The robot could also respond to questions by using relays to switch between a bank of phonographs playing 78 rpm voice recordings that were hidden behind a curtain. This gave Elektro a vocabulary of 700 words and an extensive repertoire of banter: "I am a smart fellow as I have a very fine brain of 48 electrical relays," he would tell the crowd. "It works just like a telephone switchboard. If I get a wrong number I can always blame the operator. And by the way, I see a lot of good numbers out in our audience today."

By 1940, Westinghouse had beefed up its show with an electric dog called Sparko that performed tricks under Elektro's command. However, after the Japanese attack on Pearl Harbour, Westinghouse cleared its factory for war production and Elektro was sent home with John Weeks, one of the engineers who maintained him. In 1942, his son Jack discovered the giant mechanical man in the basement and did what any 8-year-old would do: he dressed the gold robot in hats or feathers and rushed home from school every day to play with him in games like cowboys and Indians. But when the war ended, his friend disappeared. "I came home from school one day and the basement was empty," Weeks recalls. "I never imagined that I would see it again."
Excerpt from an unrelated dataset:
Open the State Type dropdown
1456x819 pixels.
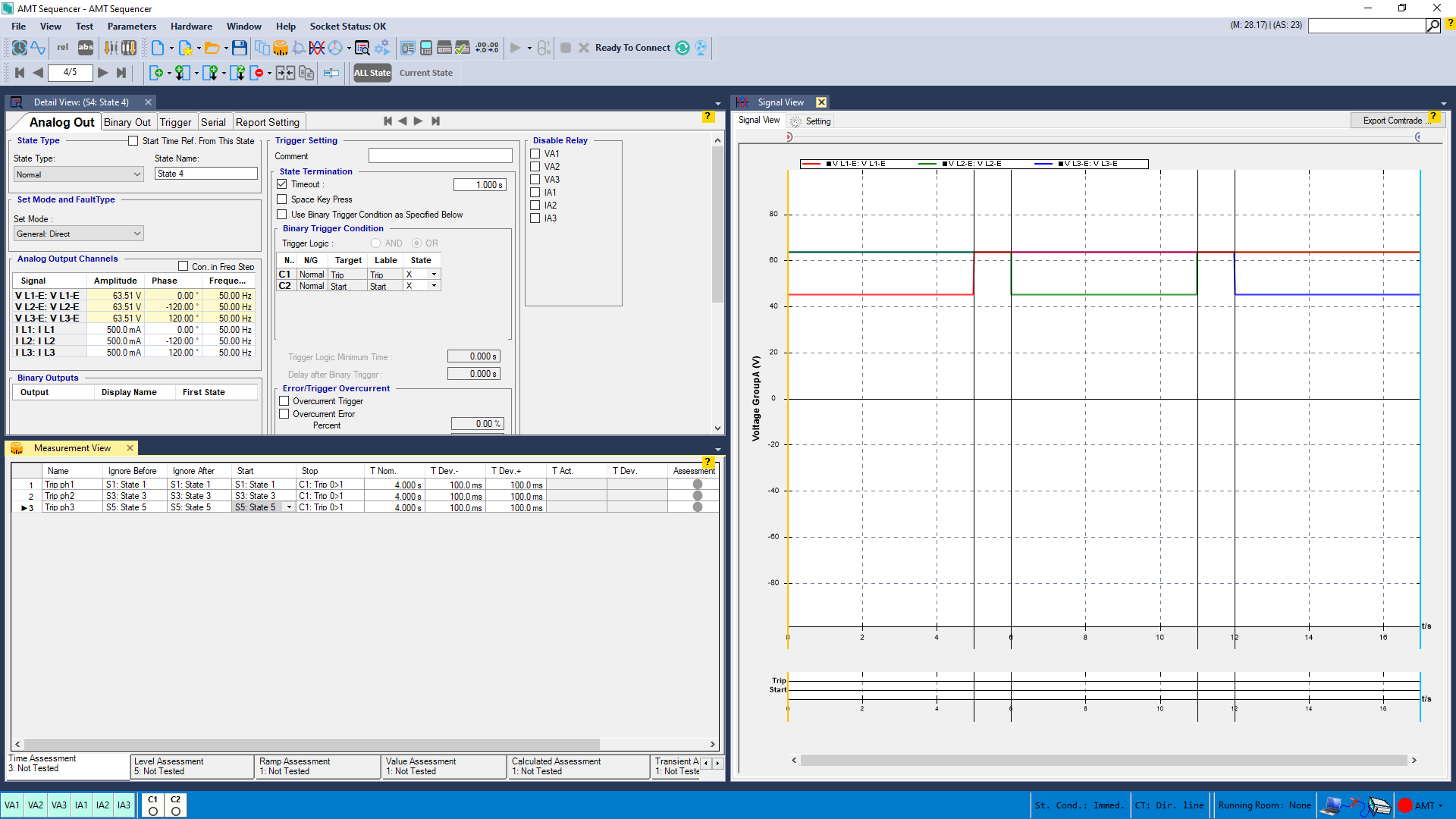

For the next decade or so, Elektro was kept busy on promotional tours all over the US in a truck dubbed the Elektromobile. Weeks grew up and, like his father, became an engineer and even worked part-time at the Mansfield plant. But by the late 1950s, Westinghouse and the public had grown tired of Elektro and he was shipped off for display at an amusement park in Oceanside, southern California.

The next time Weeks saw Elektro was in (tag line: "You never saw a student body like this"). Elektro played Thinko, "the greatest electronic brain in the world". In one scene, Thinko shares a bourbon with Voltaire the chimp while watching a succession of strippers, including Brigitte Bardot's sister, Mijanou. Elektro, with jaunty hat and tight sweater, moans repeatedly and flashes his eyes. "The film's a riot," says Weeks.

Elektro eventually returned to Westinghouse, but with the advent of modern computers, the company lost interest in the robot, and its body and legs were packed in their crates and forgotten. Sparko disappeared too, and, sometime in the 1970s, Westinghouse executive Harold Gorsuch, their creator, was given Elektro's head as a retirement present.

This turned out to be a stroke of luck for Weeks. By coincidence, his brother moved into Gorsuch's house a few years later and they found Elektro's head discarded in the basement. Boyhood memories flooded back and Weeks kept Elektro's head on his coffee table for years, always hoping that he might eventually recover the robot's body. He had to wait almost 30 years.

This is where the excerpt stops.